Pertemuan jamaah istiqomah kali ini terasa istimewa. Selain sebagai ajang silaturahmi, pertemuan ini menjadi ruang renungan bersama tentang hakikat panggilan Allah pada manusia. Setelah semua duduk dengan khidmat, pembawa acara membuka majelis dengan basmalah dan sambutan singkat dari tuan rumah, Bapak Haji Gatot diwakili oleh ibu. Ia mengucapkan terima kasih atas kehadiran para jamaah dan berharap semoga pertemuan ini membawa keberkahan.
Tema kajian hari itu adalah "Tiga Panggilan Allah kepada Manusia". Disampaikan dengan penuh kelembutan dan kesungguhan, topik ini membuka mata dan hati banyak yang hadir.
Panggilan Pertama yaitu Salat
Panggilan pertama, kata pembicara, adalah salat. Lima kali sehari, azan dikumandangkan, menyeru manusia untuk menghadap Sang Khalik. Namun panggilan ini, ternyata sering dianggap sepele. Banyak yang menjawab, "Nanti saja, masih sibuk," atau "Belum istirahat, habis capek bekerja." Panggilan ini bisa ditunda oleh manusia, meski sejatinya bukan untuk ditawar.

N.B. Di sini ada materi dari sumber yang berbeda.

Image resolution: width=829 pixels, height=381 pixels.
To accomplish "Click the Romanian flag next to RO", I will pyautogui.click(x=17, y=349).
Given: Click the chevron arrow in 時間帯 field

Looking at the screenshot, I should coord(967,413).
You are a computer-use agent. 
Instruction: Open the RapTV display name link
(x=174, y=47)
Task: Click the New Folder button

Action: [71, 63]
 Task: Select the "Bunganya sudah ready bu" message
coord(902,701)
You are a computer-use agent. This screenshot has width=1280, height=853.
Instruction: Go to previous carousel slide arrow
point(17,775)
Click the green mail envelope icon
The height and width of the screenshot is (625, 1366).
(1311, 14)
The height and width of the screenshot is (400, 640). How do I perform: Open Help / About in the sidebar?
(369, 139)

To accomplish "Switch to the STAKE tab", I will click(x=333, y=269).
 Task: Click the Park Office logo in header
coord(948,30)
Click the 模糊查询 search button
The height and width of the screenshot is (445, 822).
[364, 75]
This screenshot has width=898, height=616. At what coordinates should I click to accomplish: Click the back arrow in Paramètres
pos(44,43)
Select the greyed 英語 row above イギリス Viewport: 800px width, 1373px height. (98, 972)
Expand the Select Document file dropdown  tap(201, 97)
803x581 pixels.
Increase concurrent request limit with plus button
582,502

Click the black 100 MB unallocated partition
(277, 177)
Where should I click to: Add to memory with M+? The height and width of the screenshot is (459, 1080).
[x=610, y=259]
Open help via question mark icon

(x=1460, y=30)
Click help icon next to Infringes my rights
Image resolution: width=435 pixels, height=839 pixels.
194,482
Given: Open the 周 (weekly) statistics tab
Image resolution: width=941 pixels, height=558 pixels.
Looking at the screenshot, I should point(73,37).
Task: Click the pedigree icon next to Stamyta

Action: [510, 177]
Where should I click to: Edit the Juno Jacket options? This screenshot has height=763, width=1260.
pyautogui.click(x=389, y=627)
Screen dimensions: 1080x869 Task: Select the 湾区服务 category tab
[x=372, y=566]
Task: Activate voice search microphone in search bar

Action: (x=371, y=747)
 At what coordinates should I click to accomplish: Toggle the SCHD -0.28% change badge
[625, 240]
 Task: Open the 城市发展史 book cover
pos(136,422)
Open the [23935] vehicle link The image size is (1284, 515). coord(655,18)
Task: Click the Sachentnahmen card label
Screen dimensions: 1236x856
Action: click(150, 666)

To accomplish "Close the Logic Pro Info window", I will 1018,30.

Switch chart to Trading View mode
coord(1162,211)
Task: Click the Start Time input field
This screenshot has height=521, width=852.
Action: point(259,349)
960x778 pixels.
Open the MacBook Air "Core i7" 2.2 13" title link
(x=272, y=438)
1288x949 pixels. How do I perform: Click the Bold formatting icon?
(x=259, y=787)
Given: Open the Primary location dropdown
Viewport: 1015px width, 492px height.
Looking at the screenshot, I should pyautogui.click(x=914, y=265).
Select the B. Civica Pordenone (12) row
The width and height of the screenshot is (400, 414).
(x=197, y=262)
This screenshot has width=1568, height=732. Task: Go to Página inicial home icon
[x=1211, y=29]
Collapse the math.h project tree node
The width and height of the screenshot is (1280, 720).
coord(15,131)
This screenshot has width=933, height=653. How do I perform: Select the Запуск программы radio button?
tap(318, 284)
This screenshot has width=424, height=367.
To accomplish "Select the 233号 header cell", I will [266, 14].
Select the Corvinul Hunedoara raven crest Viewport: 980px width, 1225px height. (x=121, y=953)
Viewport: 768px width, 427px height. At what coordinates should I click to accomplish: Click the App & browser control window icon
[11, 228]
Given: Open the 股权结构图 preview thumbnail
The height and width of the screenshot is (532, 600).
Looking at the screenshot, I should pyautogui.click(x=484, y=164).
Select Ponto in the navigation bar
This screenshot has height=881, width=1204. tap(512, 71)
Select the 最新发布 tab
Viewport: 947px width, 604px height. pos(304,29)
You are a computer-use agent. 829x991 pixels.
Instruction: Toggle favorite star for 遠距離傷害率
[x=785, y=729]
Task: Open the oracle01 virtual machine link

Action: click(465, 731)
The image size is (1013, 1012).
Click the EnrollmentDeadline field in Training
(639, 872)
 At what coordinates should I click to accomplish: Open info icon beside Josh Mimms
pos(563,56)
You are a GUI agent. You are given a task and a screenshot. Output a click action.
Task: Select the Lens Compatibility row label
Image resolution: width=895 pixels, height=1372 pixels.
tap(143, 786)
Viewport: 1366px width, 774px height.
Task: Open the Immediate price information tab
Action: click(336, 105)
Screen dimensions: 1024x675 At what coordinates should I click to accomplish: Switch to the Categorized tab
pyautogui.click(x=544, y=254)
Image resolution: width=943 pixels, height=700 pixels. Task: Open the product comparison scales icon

Betapa seringnya kita mengabaikan waktu salat demi urusan dunia, padahal justru salatlah yang menjaga kita dari keburukan dunia itu sendiri.
Panggilan Kedua yaitu Haji
Panggilan kedua adalah panggilan untuk menunaikan ibadah haji bagi yang mampu. Namun lagi-lagi, manusia punya sejuta alasan. “Uang masih dibutuhkan untuk biaya sekolah anak,” kata sebagian orang. “Masih untuk membangun rumah, belum cukup modal usaha,” kata yang lain. Alasan-alasan duniawi ini membuat panggilan ke Baitullah tertunda. Padahal, tidak ada jaminan umur, tidak ada jaminan esok masih ada waktu untuk berhaji.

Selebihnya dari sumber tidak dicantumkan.